The model in the current study provides a rapid method for combining various pertinent clinical data points to accurately quantify patient risk at the individual level. Although risk stratification has been previously investigated in elective THA, research has primarily focused on global assessment of risk. The novelty of the methodology developed in the present study is the ability to efficiently determine risk at the individual patient-level and receive real-time feedback on the patient factors influencing the risk calculation. As the dataset in the current study is small and requires external validation, the presented patient scenario (Fig. 3) represents a proof-of-concept for machine learning capabilities and how machine learning can potentially impact clinical workflow and patient outcomes in the future. Though the clinical utility of this algorithm remains questionable, it is important to demonstrate how the machine learning algorithm and online application function. Future studies are warranted to externally validate the model in the current study and determine if additional variables could be of clinical utility, as well as to determine if patients undergoing total knee arthroplasty require a separate risk model.
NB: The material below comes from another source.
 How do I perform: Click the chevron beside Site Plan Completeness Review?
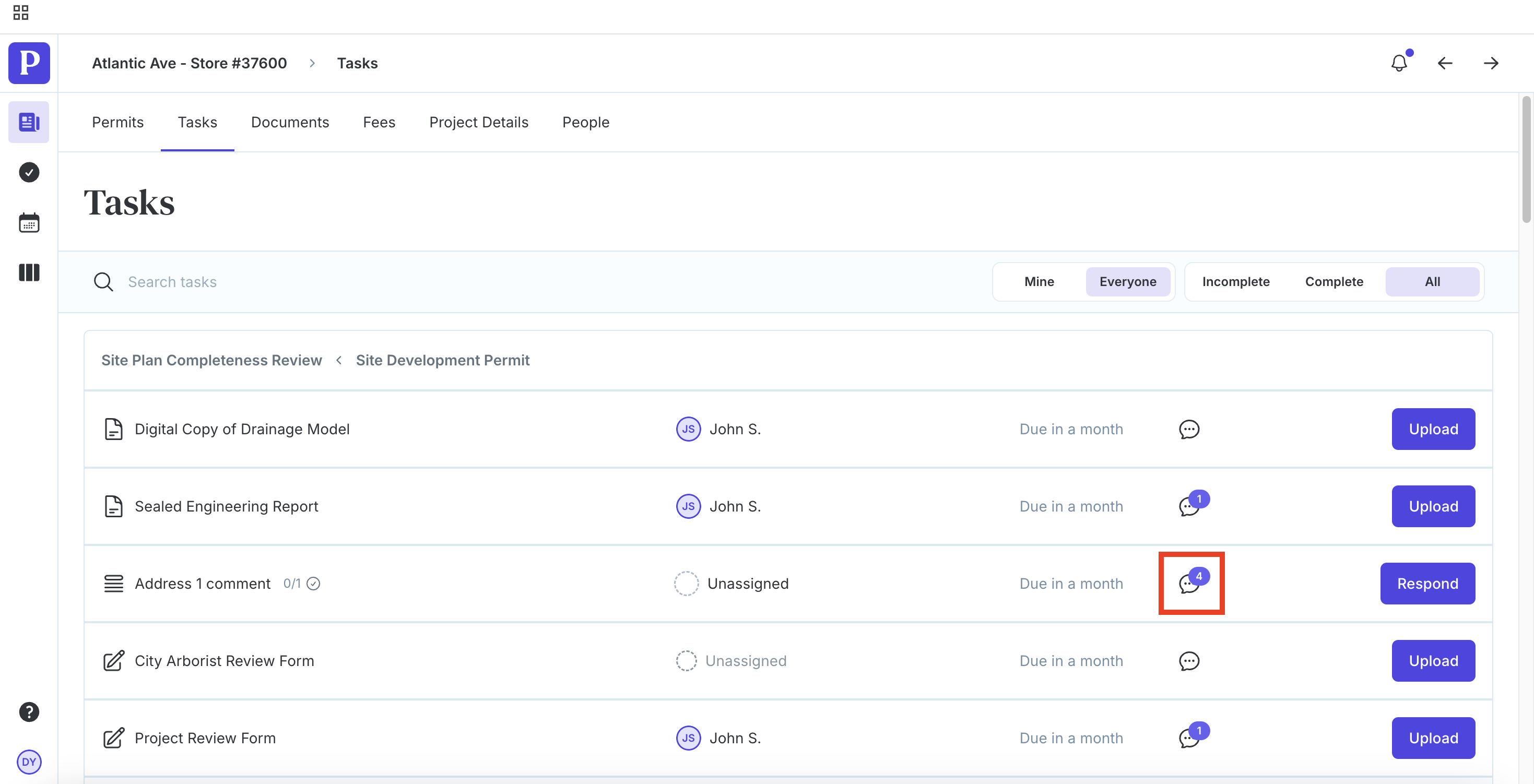[x=339, y=360]
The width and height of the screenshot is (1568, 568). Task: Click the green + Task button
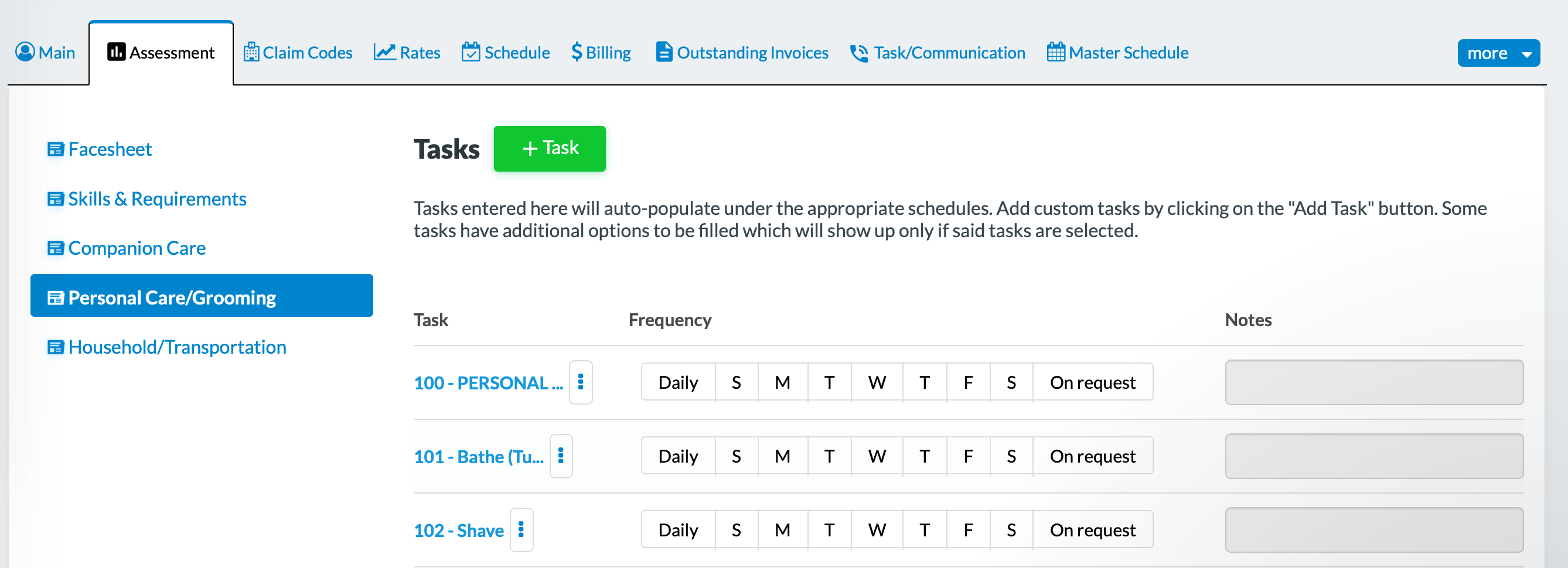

This open-source tool is for educational purposes only and should not be used in clinical settings at this time due to its generalizability being unknown outside of the authors’ institution.

Conclusion

The stochastic boosting gradient algorithm demonstrated good discriminatory capacity for identifying patients at high-risk of experiencing a postoperative complication and proof-of-concept for creating office-based applications from machine learning that can perform real-time prediction. However, this clinical utility of the current algorithm is unknown and definitions of complications broad. Further investigation on larger data sets and rigorous external validation is necessary prior to the assessment of clinical utility with respect to risk-stratification of patients undergoing primary THA.